Dazu kommt noch, daß der Beschwerdeführer offensichtlich versuchte, durch gefälschte Angaben in seinem Reisepaß ein Aufenthaltsrecht in der Schweiz vorzutäuschen.

Aus den oben dargelegten Gründen war nicht auszuschließen, daß der Beschwerdeführer versuchen könnte, sich dem Verfahren zur Erlassung eines Aufenthaltsverbotes zu entziehen, weshalb die Verhängung zur Sicherung dieses Verfahrens geboten war.

Was den Einwand gegen die Abschiebung in ein Kriegsgebiet anbelangt, so hat, laut Judikatur der Gerichtshöfe öffentlichen Rechts, der unabhängige Verwaltungssenat im Schubhaftbeschwerdeverfahren nach dem Fremdengesetz im Hinblick auf die Möglichkeit einer Antragstellung nach § 54 FrG die Unzulässigkeit der Abschiebung in ein bestimmtes Land nicht zu überprüfen (vgl VfGH 16.6.1994, B1774/93; VwGH 24.2.1995, 94/02/0435 ua). Der Grund liegt vor allem darin, daß Anträge iSd § 54 Abs.1 FrG in einem Sonderverfahren zu behandeln sind, in dem die Fremdenbehörde und nicht der unabhängige Verwaltungssenat zur Entscheidung zuständig ist.
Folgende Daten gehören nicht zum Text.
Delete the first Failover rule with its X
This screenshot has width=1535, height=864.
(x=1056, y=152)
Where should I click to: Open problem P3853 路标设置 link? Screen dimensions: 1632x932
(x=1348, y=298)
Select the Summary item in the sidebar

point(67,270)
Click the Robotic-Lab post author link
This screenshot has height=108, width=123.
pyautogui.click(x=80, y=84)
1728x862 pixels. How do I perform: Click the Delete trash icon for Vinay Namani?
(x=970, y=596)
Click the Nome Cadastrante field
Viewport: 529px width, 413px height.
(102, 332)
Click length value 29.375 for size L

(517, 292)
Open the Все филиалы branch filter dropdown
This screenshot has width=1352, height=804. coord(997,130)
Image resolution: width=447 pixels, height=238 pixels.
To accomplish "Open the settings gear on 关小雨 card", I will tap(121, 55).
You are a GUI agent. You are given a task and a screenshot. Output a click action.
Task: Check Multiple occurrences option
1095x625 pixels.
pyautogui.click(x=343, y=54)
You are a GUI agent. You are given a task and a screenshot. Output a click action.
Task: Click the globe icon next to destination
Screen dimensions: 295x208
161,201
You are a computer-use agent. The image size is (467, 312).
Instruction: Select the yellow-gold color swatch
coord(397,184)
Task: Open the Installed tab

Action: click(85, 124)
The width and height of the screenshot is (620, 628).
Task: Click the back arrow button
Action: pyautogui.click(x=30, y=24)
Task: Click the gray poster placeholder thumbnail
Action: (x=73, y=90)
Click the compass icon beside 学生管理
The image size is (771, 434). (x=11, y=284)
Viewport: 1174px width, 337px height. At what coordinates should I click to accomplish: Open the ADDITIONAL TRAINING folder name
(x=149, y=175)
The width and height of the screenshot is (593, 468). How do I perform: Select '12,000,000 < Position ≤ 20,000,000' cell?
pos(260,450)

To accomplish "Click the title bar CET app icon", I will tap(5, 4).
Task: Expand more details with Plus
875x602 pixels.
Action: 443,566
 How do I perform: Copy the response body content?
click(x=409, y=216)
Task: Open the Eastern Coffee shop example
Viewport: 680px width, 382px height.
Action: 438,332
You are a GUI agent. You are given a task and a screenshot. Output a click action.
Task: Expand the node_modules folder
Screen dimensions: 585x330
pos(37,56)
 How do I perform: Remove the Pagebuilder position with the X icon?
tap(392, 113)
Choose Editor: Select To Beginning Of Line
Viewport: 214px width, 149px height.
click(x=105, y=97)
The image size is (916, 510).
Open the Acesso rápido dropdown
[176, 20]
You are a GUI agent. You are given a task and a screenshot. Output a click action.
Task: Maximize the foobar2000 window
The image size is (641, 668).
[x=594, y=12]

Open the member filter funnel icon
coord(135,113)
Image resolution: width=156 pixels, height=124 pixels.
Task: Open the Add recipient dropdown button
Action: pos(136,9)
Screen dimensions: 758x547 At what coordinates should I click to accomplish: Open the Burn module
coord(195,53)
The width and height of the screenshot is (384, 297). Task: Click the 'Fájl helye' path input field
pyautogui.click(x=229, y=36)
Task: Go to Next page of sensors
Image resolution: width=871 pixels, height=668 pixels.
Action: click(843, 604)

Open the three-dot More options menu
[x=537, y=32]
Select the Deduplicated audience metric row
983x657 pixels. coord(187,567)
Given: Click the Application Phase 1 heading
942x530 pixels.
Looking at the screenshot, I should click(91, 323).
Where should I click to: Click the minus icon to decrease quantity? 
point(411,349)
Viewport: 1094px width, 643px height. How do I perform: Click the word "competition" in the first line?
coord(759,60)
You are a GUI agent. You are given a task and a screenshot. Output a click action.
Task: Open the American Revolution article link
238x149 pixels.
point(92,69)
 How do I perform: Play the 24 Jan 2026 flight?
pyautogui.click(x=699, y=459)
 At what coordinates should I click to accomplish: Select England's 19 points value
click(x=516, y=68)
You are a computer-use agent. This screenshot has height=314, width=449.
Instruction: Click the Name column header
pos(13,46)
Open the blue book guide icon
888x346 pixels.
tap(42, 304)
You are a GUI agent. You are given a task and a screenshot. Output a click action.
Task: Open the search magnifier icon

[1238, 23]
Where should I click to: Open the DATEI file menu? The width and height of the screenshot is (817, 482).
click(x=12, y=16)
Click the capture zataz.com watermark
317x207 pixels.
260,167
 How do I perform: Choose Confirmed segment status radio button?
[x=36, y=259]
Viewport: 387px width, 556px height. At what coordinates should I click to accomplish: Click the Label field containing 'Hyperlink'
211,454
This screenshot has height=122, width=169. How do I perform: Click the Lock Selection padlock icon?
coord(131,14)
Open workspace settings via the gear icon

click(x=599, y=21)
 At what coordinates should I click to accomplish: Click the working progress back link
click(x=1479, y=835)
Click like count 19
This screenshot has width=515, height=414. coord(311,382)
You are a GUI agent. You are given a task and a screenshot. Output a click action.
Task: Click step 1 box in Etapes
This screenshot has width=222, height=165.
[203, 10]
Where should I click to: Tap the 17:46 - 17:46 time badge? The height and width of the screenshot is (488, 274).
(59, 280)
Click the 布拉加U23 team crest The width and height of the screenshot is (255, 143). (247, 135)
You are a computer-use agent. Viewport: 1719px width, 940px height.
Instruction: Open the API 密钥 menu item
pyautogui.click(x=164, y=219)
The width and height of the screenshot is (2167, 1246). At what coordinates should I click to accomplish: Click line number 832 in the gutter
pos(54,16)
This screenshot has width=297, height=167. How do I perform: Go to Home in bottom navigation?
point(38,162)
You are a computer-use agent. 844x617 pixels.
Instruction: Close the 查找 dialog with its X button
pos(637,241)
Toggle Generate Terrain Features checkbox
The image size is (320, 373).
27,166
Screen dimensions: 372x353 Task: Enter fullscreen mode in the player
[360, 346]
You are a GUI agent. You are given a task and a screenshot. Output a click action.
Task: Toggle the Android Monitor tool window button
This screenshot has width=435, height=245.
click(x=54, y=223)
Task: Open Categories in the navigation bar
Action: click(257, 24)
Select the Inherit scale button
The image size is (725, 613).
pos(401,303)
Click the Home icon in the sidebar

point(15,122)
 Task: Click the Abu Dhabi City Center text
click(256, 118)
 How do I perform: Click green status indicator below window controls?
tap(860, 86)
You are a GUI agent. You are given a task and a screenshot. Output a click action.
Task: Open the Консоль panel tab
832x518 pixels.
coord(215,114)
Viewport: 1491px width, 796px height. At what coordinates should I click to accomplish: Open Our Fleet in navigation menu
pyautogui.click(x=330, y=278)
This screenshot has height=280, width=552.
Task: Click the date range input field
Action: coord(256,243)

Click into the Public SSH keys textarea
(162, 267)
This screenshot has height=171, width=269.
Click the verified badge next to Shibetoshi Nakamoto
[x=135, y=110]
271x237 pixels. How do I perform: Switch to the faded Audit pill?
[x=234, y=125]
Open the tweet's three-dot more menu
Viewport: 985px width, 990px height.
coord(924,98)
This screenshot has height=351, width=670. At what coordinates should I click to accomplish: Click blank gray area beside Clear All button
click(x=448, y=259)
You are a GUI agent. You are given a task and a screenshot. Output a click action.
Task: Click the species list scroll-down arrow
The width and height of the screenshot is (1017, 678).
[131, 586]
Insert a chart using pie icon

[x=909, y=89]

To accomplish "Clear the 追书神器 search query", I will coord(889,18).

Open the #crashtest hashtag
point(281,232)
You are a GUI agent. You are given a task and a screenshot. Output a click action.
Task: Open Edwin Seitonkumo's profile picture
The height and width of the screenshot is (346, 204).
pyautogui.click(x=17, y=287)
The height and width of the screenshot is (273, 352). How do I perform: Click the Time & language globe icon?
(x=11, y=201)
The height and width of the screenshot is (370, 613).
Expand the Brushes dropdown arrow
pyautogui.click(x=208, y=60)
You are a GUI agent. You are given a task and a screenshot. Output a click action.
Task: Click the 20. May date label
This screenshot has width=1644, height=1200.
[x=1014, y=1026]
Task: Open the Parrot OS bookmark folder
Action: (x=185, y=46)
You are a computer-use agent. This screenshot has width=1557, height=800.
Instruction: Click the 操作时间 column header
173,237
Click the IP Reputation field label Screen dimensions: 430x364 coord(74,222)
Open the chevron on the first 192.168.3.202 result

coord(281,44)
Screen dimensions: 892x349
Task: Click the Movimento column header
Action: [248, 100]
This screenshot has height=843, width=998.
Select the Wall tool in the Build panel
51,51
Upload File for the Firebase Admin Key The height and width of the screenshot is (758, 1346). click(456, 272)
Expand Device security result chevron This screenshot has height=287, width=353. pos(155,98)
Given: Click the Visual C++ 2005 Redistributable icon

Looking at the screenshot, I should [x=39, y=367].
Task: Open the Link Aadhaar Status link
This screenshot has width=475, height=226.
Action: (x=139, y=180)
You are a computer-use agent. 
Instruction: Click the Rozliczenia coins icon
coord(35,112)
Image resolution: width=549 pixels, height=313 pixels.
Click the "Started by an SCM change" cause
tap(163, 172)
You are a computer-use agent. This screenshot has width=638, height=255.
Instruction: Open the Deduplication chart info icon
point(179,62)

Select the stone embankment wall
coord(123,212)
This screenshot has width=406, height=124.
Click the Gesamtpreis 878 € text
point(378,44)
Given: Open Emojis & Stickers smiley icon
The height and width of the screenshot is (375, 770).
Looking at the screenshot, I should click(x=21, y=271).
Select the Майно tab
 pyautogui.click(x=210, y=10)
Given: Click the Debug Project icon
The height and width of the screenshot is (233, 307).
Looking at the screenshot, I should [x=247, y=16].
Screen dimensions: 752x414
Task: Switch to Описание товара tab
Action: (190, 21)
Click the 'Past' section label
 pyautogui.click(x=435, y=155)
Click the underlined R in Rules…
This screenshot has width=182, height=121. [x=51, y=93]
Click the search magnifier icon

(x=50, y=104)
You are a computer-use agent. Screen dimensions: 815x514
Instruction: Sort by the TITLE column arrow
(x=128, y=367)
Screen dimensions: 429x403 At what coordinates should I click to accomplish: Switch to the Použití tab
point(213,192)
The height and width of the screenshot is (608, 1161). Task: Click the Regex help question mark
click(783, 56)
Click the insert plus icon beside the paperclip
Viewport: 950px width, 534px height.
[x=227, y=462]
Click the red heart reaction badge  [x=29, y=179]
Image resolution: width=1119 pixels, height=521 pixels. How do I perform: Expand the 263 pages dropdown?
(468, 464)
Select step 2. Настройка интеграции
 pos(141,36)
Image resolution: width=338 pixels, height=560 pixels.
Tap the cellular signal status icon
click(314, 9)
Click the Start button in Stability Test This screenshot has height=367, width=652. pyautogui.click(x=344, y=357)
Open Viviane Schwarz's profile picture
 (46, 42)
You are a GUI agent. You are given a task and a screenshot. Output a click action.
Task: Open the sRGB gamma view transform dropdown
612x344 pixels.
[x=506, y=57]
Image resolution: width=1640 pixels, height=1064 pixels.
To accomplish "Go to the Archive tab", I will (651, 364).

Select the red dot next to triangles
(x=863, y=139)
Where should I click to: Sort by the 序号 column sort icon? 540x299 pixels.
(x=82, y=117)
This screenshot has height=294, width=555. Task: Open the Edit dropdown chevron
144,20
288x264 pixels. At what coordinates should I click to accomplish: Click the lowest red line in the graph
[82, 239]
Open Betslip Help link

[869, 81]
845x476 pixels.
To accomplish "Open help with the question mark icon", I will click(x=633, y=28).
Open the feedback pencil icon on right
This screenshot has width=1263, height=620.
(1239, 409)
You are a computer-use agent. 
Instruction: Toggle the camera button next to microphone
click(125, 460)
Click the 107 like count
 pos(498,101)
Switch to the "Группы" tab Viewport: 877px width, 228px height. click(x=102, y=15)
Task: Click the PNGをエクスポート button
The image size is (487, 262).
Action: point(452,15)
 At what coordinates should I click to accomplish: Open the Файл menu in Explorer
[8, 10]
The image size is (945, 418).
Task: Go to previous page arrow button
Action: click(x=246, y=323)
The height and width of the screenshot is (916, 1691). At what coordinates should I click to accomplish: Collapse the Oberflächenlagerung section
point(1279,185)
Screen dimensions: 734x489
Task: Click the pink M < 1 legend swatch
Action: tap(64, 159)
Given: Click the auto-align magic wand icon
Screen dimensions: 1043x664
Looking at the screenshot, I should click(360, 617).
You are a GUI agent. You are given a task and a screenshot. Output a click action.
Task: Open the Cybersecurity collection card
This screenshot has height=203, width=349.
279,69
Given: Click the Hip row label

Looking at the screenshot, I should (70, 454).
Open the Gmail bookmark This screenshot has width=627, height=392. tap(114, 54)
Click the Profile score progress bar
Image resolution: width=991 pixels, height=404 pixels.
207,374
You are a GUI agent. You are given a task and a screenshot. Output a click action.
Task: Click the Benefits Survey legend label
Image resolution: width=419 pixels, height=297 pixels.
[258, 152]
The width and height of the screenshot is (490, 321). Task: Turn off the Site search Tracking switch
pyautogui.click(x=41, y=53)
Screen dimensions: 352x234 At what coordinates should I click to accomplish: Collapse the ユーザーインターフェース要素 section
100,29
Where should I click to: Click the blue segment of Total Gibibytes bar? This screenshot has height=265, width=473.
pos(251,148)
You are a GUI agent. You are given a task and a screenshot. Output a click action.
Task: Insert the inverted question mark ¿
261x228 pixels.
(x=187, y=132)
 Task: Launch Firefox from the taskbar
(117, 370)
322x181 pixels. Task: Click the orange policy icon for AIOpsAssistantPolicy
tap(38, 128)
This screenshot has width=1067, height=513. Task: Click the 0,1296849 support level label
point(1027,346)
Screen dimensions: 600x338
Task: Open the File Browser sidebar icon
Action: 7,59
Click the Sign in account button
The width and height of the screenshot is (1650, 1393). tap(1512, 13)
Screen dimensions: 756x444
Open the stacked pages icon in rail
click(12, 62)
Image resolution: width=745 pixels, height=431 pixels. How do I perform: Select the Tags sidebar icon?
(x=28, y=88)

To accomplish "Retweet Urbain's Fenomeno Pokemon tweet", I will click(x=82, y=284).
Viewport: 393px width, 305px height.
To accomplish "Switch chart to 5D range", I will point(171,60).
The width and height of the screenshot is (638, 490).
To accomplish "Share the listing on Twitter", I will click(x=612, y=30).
Zusammenfassend ist daher festzustellen, daß der Beschwerdeführer durch die angefochtene Verhängung der Schubhaft nicht in seinen Rechten verletzt wurde und es war somit spruchgemäß zu entscheiden.

Rechtsmittelbelehrung:

Gegen diesen Bescheid ist kein ordentliches Rechtsmittel zulässig.

Hinweis:

Gegen diesen Bescheid kann innerhalb von sechs Wochen ab seiner Zustellung eine Beschwerde an den Verfassungsgerichtshof oder an den Verwaltungsgerichtshof erhoben werden; diese muß - von gesetzlichen Ausnahmen abgesehen jeweils von einem Rechtsanwalt unterschrieben sein.